Conservation Trust for North Carolina has received a $1.7 million grant as facilitator of a collaborative effort to conserve lands that help protect drinking-water supplies in the Upper Neuse basin.
In landing the $1.7 million challenge grant from the U.S. Endowment for Forestry and Communities, the trust more than met the challenge with a $1.5 million grant from the city of Raleigh.
The funds will be used to protect or establish "working forests" that will preserve the quality of drinking supplies in the basin, including groundwater, streams and nine reservoirs, including Falls Lake, Lake Michie and Lake Holt.
The collaborative, will work with owners of forest land on a voluntary basis so they can manage the land to produce timber and generate revenue while using best practices to protect wildlife and runoff, says Lisa Creasman, conservation project manager for the Conservation Trust.
To help do that, the collaborative is developing a geographic-information-system map to identify critical areas where it can work with landowners to establish sustainable forest practices.
Some funds from the grant will be used to pay consultants to work with landowners to adopt best practices for managing forest land.
Funds also will be used to pay for appraisals and closing and other transaction costs for landowners who voluntarily agree to place conservation easements on their property.
"In the Upper Neuse River Basin, development is going to occur, and people will continue to move into the area," Creasman says. "If we can maintain some of those areas in forests, that helps protect the area's drinking supplies."
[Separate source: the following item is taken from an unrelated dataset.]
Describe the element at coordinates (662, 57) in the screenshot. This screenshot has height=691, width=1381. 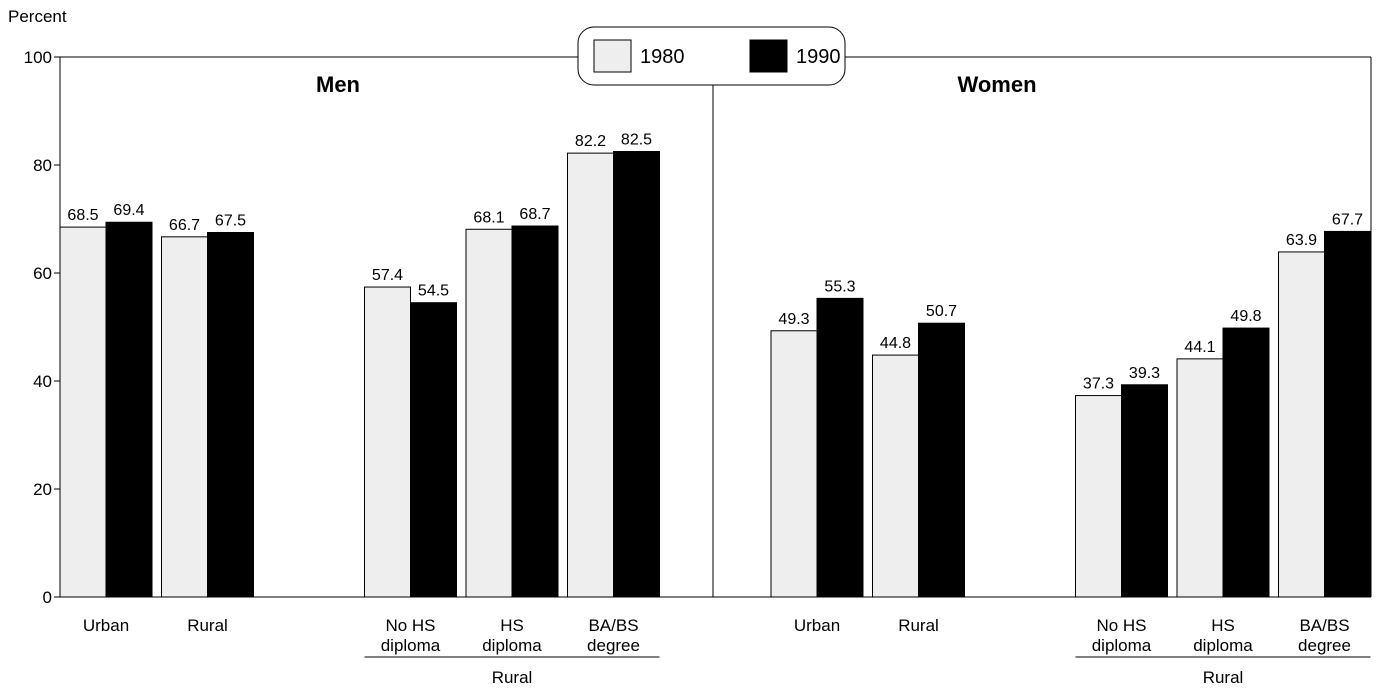
I see `legend-label: 1980` at that location.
Partners in the Upper Neuse Clean Water Initiative include the Ellerbe Creek Watershed Association, Eno River Association, Triangle Land Conservancy and Tar River Land Conservancy,
They have protected over 46 miles of stream buffers and 4,475 acres, with funding support from the city of Raleigh, N.C. Clean Water Management Trust Fund; Wake, Durham and Orange counties; and other government funding partners.